Directions for this task
Transcribe every record as it stands and set the images aside.

BEGIN Data extract

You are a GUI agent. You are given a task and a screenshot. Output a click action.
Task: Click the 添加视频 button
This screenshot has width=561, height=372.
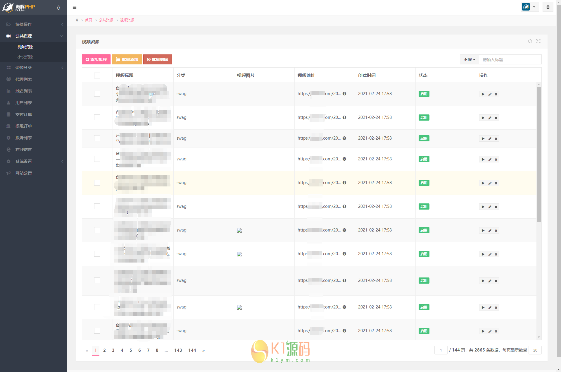coord(96,59)
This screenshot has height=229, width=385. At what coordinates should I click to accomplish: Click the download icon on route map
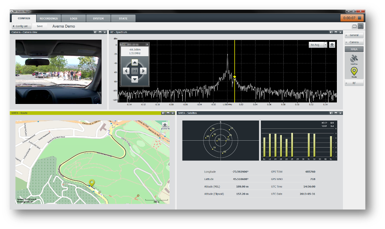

END Data extract

Task response
You are a GUI agent. You are given a task and a screenshot. Output a click action.
Task: Click the 添加视频 button
This screenshot has width=561, height=372.
coord(96,59)
This screenshot has height=229, width=385. At what coordinates should I click to accomplish: Click the download icon on route map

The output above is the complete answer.